Ayla dün ekmeklerin yerini öğrenmişti, gidip yine iki ekmek aldı. Parayı Osman Efendi’ye uzatıp dışarı çıktı. Sokağa adımını atar atmaz gözlerini karşı pencereye dikti. Mavi gözlü çocuk her zamanki gibi pencere kenarına oturmuş dışarıyı seyrediyordu. Bakkaldan birinin çıktığını görünce bakışlarını o tarafa çevirdi. Yine Ayla ile göz göze geldiler.
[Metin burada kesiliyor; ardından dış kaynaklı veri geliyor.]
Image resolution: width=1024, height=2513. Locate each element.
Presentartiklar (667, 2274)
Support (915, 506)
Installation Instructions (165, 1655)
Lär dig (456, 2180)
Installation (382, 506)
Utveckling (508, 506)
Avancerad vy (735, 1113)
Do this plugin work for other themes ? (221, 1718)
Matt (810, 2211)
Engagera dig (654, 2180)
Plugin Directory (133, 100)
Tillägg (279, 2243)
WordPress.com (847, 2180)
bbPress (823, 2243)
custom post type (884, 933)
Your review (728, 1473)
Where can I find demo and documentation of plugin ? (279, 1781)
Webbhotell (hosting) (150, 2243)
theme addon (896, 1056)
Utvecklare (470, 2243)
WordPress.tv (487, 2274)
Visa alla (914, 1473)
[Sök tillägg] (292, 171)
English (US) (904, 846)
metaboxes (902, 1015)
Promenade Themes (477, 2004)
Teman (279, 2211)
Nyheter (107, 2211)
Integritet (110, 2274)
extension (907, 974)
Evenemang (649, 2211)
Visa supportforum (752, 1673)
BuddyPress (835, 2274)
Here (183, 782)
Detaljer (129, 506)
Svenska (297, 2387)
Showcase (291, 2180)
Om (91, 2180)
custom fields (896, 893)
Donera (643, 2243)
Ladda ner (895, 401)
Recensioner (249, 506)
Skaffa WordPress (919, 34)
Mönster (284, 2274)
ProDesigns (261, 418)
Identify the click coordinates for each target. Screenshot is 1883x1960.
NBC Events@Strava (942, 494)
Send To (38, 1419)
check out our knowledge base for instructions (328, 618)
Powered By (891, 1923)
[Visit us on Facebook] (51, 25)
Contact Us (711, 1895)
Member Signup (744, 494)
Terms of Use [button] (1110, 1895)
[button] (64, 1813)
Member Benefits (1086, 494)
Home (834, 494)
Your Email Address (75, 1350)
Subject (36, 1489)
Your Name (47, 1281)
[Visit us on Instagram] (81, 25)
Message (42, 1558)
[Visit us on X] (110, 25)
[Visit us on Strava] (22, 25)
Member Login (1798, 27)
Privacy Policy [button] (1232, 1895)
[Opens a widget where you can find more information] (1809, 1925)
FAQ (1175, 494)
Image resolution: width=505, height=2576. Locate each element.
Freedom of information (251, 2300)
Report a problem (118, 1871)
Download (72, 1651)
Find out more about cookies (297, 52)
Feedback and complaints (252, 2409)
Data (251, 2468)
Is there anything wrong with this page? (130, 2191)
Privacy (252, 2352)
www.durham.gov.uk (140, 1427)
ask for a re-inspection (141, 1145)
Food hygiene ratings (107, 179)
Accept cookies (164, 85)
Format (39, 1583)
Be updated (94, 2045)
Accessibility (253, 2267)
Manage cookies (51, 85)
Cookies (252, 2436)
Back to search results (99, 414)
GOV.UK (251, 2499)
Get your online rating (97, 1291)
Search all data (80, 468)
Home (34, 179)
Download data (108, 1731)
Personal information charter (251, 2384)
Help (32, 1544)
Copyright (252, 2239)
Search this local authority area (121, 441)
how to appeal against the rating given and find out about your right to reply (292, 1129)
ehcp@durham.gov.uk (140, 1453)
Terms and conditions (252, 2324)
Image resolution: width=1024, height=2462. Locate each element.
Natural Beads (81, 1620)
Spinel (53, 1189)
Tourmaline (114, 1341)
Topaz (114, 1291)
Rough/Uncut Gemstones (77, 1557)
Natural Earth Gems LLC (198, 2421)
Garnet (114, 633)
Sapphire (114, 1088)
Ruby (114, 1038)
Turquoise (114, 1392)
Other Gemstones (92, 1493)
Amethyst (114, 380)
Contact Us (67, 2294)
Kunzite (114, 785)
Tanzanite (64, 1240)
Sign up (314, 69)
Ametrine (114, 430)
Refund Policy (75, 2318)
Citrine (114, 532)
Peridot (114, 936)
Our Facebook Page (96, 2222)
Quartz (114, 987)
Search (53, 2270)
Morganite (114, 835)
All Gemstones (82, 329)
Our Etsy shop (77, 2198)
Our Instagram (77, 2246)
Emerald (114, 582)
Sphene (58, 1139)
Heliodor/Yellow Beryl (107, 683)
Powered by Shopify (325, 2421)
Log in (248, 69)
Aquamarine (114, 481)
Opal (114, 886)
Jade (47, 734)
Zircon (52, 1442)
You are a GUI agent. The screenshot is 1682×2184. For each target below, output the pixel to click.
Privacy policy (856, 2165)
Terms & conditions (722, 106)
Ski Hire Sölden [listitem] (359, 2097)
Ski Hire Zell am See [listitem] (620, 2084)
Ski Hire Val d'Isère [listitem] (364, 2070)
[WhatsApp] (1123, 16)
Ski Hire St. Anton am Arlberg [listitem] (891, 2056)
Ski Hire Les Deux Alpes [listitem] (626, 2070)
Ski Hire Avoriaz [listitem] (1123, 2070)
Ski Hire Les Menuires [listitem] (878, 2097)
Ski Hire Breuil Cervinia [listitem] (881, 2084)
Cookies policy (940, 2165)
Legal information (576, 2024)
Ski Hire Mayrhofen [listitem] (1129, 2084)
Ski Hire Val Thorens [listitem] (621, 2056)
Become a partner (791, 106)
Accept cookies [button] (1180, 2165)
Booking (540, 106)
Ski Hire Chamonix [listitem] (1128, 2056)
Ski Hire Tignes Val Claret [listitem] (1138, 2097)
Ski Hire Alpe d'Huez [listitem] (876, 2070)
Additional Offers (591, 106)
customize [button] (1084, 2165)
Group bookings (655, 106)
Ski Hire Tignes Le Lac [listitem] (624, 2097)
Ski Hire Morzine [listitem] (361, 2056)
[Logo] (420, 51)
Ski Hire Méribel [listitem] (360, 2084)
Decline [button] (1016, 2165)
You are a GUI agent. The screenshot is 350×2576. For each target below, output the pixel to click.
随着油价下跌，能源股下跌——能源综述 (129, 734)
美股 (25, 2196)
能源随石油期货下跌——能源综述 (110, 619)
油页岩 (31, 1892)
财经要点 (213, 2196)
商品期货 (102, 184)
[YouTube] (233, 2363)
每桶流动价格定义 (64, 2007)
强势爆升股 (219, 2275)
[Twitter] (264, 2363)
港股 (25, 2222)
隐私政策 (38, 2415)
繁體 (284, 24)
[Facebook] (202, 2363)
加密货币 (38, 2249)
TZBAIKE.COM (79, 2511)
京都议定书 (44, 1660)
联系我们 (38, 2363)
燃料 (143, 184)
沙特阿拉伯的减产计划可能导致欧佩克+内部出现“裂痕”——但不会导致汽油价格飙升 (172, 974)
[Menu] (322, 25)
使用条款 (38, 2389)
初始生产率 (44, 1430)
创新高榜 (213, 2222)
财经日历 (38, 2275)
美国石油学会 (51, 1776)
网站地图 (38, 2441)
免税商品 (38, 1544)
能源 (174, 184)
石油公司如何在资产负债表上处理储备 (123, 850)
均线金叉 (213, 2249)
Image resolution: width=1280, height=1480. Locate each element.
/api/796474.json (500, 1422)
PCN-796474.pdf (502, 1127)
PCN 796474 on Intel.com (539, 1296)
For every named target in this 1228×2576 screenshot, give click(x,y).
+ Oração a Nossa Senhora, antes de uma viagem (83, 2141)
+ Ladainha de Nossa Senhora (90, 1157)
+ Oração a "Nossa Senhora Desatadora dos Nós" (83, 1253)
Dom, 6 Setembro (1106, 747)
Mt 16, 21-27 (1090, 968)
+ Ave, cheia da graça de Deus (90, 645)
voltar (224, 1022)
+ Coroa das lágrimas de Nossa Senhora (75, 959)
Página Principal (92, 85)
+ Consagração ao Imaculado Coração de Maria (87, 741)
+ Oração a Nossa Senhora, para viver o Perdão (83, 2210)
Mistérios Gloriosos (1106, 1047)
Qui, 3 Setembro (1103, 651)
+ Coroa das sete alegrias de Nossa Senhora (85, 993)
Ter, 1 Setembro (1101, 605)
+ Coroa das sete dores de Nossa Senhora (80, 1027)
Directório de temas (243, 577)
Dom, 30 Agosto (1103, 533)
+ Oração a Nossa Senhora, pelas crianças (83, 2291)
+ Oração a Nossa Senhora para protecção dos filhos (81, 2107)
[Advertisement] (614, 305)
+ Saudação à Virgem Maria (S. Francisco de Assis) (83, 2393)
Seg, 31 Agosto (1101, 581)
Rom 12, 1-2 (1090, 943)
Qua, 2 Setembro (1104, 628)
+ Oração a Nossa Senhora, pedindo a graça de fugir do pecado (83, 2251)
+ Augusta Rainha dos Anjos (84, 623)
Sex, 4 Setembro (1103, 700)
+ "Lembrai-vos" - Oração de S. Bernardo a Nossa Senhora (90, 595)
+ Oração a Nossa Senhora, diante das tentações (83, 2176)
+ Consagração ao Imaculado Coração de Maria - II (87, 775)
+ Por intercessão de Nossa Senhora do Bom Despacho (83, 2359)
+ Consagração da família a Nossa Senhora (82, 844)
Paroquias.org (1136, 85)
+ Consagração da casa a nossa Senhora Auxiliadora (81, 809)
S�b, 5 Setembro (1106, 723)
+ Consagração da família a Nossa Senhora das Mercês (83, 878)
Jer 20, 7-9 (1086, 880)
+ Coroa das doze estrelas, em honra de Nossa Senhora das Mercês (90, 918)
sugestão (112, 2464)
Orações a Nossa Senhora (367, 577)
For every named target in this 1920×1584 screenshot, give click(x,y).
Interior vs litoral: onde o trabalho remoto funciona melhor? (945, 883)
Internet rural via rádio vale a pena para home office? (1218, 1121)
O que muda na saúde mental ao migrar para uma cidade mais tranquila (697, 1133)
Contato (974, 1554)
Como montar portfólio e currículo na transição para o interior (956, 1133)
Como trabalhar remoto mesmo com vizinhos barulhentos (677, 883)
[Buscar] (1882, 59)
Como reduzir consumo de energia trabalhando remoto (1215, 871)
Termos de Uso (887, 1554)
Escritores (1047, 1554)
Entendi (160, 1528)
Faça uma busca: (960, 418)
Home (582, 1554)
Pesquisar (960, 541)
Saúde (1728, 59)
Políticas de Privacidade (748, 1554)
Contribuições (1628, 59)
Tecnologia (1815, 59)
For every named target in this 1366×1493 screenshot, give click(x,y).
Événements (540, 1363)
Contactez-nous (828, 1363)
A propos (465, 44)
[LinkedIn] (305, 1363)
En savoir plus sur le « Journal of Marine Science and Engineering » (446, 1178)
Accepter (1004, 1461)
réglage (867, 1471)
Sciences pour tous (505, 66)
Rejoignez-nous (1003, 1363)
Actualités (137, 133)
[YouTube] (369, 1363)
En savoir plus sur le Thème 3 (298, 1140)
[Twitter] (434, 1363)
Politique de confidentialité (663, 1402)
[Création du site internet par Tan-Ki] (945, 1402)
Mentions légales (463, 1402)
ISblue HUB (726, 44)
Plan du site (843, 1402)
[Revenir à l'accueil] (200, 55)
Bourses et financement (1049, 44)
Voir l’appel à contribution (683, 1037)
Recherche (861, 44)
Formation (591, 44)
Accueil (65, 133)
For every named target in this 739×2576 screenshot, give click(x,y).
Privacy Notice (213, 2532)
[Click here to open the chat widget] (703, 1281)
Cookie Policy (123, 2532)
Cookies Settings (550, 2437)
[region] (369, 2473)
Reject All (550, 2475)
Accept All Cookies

Çocuğun üzgün bakışları Ayla’nın içini yaktı. O bakışlarda öyle derin bir hüzün seziliyordu ki insan bakınca içinden bir şeyler akıp gidiyor, bir bıçak gibi ta kalbinin derinliklerine saplanıyordu. Çocuk hiçbir tepki vermeden başını çevirip tekrar sokağı seyretmeye daldı. Ayla iyice meraklanmıştı. O da kendisi gibi kanadı kırık bir kuşa benziyordu. Kendi de evde olduğu vakit akşama kadar camdan dışarıyı seyrediyordu.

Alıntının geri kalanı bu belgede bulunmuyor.